Function converting order number to sample and realization for file retrieval

In [6]:
no_to_realization = lambda x: (int((x-1)/10)+1, (x-1)%10+1)

Create empty dataframe to store impacts summary per realization

In [7]:
dtypes = np.dtype(
    [
        ("Duration", int),
        ("Magnitude", float),
        ("%_users", float)
    ]
)
df_impacts = pd.DataFrame(np.zeros(1000, dtype=dtypes))
df_impacts.index = np.arange(1, len(df_impacts) + 1)
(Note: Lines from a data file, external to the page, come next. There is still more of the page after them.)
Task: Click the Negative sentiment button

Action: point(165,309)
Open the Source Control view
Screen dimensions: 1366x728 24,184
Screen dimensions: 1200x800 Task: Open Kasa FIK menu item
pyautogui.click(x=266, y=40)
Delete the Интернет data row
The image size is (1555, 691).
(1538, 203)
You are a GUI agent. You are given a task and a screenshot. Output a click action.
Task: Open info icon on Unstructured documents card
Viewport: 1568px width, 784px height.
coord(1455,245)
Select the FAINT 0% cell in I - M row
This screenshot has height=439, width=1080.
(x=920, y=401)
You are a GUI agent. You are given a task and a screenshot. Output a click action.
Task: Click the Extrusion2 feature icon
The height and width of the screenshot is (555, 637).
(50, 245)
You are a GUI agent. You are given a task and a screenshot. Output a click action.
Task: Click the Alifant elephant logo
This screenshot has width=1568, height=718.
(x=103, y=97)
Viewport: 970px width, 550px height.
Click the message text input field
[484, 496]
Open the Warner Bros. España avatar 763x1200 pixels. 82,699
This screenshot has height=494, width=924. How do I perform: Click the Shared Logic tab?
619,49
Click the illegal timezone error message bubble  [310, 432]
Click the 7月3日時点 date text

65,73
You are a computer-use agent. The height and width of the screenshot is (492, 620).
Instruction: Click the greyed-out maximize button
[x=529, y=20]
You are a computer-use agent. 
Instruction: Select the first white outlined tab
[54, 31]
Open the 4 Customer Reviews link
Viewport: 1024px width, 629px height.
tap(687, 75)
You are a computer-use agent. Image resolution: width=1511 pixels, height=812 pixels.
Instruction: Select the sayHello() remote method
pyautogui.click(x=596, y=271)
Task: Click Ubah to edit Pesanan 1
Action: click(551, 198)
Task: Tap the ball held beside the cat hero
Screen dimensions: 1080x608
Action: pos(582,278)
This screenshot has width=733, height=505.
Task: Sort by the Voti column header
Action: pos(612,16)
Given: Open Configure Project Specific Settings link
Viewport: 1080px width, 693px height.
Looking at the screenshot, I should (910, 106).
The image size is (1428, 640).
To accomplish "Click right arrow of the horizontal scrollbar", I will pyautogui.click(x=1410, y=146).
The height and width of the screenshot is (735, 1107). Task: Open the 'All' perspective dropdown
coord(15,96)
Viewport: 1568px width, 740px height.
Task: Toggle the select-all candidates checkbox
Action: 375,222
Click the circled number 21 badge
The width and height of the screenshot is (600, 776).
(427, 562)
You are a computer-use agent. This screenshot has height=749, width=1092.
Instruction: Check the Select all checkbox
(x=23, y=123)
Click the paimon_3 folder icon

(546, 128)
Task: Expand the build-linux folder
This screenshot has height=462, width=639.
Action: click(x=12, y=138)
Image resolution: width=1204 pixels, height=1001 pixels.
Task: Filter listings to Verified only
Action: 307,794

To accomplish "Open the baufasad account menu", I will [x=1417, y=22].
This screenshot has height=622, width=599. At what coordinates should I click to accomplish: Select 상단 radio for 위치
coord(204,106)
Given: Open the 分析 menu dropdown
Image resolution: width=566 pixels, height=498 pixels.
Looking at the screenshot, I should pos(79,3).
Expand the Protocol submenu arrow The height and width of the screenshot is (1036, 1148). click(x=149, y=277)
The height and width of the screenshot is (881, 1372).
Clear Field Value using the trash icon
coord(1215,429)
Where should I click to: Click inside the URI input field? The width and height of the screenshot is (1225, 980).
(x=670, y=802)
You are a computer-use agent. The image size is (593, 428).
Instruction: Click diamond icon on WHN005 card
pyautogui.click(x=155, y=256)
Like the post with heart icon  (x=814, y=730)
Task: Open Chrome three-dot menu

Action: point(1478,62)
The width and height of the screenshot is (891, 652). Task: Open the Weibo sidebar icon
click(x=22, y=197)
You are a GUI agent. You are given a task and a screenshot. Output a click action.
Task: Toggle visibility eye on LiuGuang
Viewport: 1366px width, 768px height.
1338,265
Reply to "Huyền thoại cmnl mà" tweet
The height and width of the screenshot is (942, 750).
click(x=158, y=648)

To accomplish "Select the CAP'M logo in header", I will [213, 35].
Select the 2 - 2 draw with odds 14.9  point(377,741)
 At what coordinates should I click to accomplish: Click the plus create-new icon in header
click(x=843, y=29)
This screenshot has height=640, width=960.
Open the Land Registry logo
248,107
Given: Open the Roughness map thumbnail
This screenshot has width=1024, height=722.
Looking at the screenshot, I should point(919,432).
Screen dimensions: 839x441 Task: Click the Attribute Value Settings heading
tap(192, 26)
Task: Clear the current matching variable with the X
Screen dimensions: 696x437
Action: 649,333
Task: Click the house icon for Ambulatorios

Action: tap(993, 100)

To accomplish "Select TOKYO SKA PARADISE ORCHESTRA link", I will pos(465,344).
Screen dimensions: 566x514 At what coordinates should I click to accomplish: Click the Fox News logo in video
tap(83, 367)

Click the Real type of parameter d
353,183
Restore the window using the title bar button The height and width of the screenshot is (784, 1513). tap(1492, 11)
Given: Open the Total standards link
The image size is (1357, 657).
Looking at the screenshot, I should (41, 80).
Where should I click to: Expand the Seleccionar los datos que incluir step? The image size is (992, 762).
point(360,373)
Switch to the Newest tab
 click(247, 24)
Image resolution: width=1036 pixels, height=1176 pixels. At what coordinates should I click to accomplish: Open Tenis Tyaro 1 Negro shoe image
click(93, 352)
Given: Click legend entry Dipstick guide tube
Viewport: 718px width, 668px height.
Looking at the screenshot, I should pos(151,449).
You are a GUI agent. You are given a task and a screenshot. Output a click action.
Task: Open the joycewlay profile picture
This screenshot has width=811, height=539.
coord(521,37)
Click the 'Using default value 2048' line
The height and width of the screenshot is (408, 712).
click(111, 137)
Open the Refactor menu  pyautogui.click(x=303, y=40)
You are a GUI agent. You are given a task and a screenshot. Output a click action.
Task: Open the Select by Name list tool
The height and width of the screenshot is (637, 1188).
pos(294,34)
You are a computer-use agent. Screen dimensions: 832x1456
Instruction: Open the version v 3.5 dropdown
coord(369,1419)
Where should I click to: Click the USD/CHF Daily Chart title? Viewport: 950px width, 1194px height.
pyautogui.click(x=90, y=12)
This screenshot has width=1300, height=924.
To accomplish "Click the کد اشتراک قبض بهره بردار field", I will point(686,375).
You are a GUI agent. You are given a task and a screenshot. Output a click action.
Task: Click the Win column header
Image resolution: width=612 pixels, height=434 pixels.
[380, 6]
Define function to calculate duration of continuous occurences

In [8]:
def shortage_duration(sequence, threshold):
    cnt_shrt = [sequence[i]>=threshold for i in range(len(sequence))] # Returns a list of True values when there's a shortage
    shrt_dur = [ sum( 1 for _ in group ) for key, group in itertools.groupby( cnt_shrt ) if key ] # Counts groups of True values
    return shrt_dur

Loop through all realizations and calculate user impacts

In [9]:
for k in df_impacts.index:

    # Create three arrays to store impacts for each user (no of users = 343)
    duration_array = np.zeros(343)
    magnitude_array = np.zeros(343)
    experienced_shortage_array = np.zeros(343)

    realization_index = k
    # get sample and realization for file retrieval
    sample, real = no_to_realization(realization_index)
    # get years that are in drought in specific realization
    years = list(itertools.chain.from_iterable(ast.literal_eval(droughts_df.at[int(realization_index),'Drought years'])))
    years = tuple([x+1908 for x in years])
    
    # only do the following if there's at least one drought year
    # if there is no drought, values will stay default (zero)
    if years:
        # target glob path
        glob_path = os.path.join(flow_data_dir, f'S{sample}_{real}.parquet')
        #filter out gauge structures and keep only drought years

        sql = f"""
        SELECT 
            *
        FROM
            '{glob_path}'
        WHERE
            year in {years}
            AND structure_id NOT LIKE '09%' ; 
        """
        try:
            df = duckdb.query(sql).df()
            # Calculate shortage to drought percentage
            df['ratio'] = df['shortage']/df['demand']*100
            df['ratio'] = df['ratio'].fillna(0)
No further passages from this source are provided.